Figure 3.

Immunofluorescent detection of GFAP, a marker of gliosis in Ins2^Akita/+ mice administered (+)-PTZ after diabetes onset. Representative photomicrographs of immunofluorescent detection of GFAP in retinal cryosections from (A) Ins2^+/+ (WT), (B) Ins2^Akita/+ [no (+)-PTZ treatment], (C) Ins2^Akita/+ mice that received 0.5 mg kg⁻¹ (+)-PTZ beginning 4 weeks after onset of diabetes (at age 8 weeks), and (D) Ins2^Akita/+ mice that received 0.5 mg kg⁻¹ (+)-PTZ beginning 8 weeks after onset of diabetes (at age 12 weeks).
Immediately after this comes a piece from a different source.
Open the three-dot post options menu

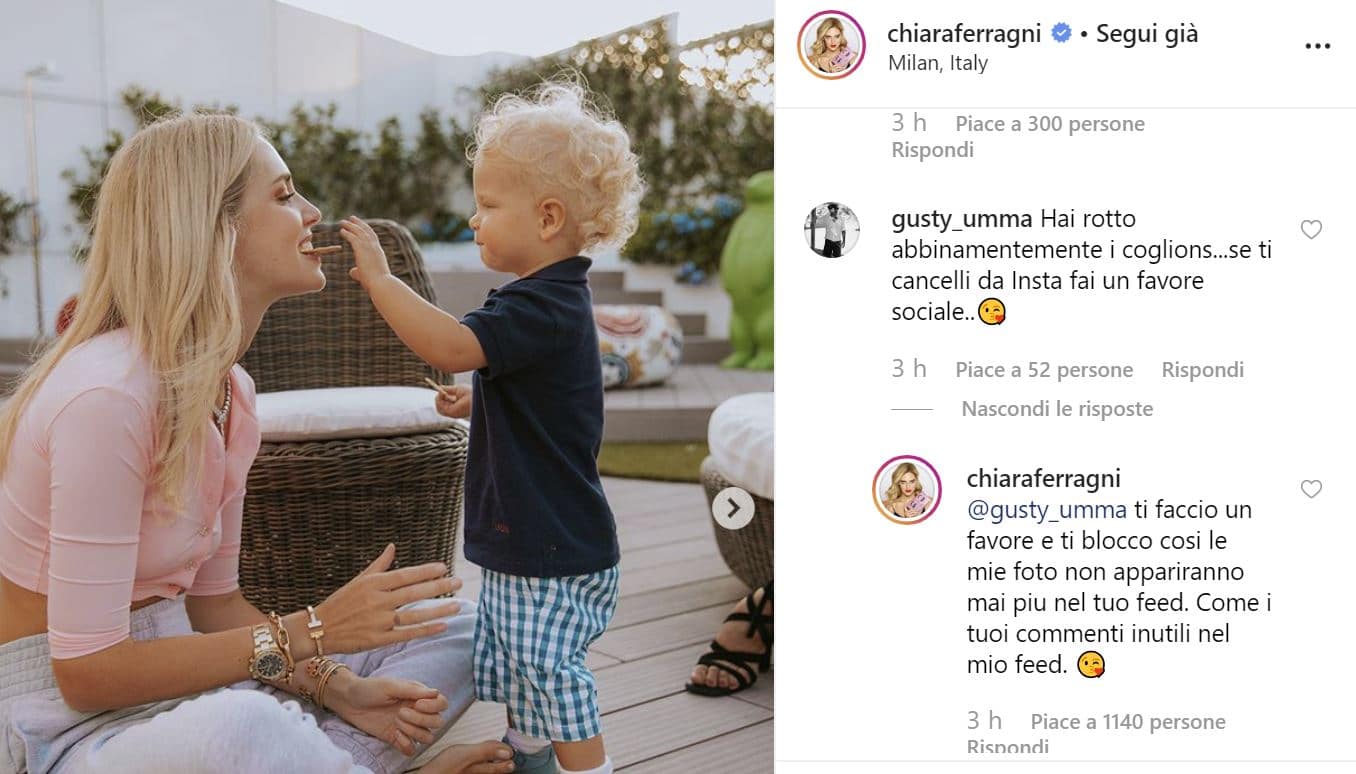pyautogui.click(x=1318, y=46)
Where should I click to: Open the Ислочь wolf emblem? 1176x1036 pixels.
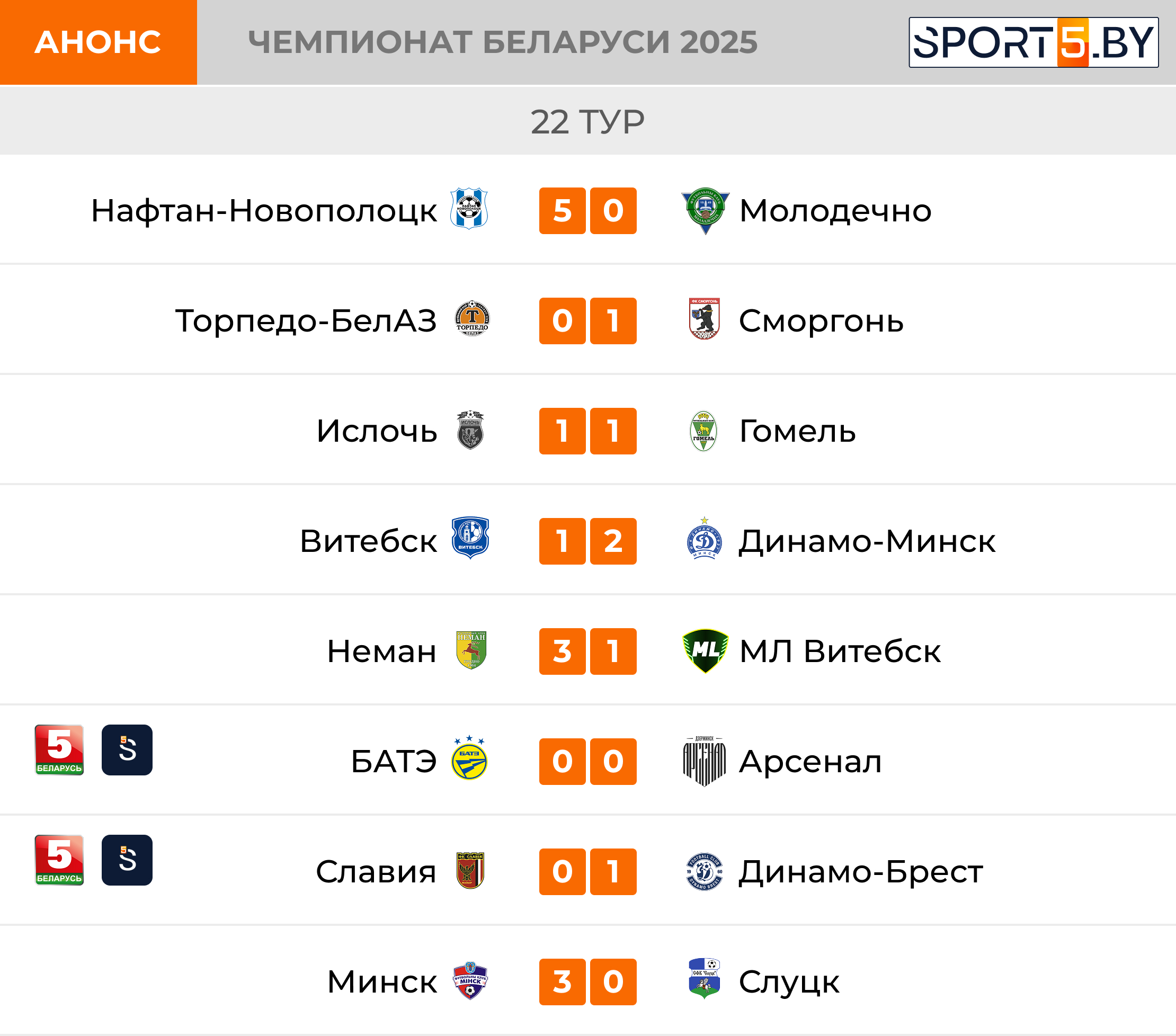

Immunofluorescence analysis used anti-GFAP followed by incubation with Alexa Fluor 488 (green-labeled secondary antibody), showing marked increase in GFAP in radially oriented fibers of Müller glial cells (radial labeling) in Ins2^Akita/+ [no (+)-PTZ treatment], but minimal labeling in Müller cells of the WT or (+)-PTZ–treated mice. Astrocytic labeling with GFAP is typical and is observed in retinas of all mice. (E) Quantification of GFAP fluorescence intensity data obtained from metamorphic analysis (significant difference: *P < 0.05, **P < 0.01).